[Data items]
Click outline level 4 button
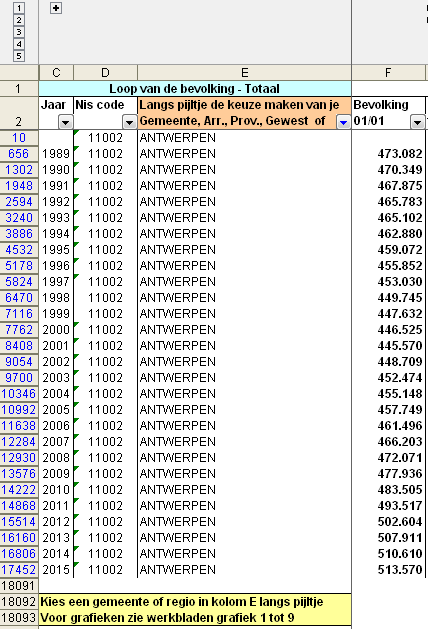428x629 pixels. coord(18,44)
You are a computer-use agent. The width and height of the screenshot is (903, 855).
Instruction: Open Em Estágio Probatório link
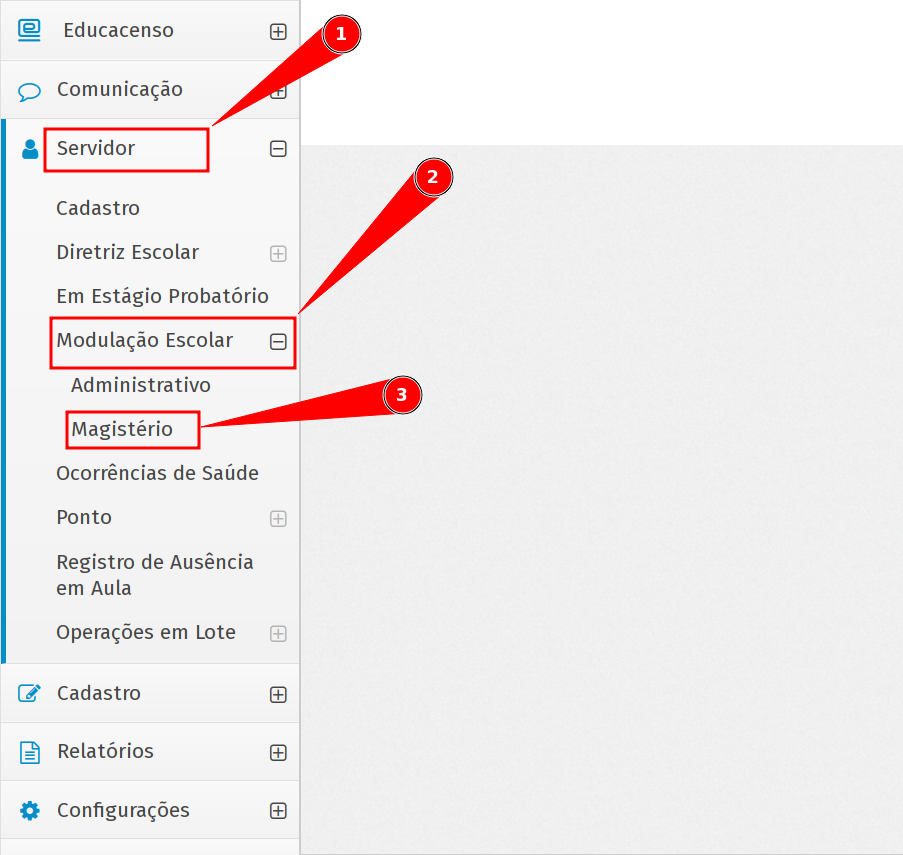(162, 296)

ACTION ITEM » Pictures must not appear in the copy, and every record must be restated word for word.

TASK OUTPUT »
Click outline level 4 button
428x629 pixels. coord(18,44)
You are a computer-use agent. The width and height of the screenshot is (903, 855).
Instruction: Open Em Estágio Probatório link
(162, 296)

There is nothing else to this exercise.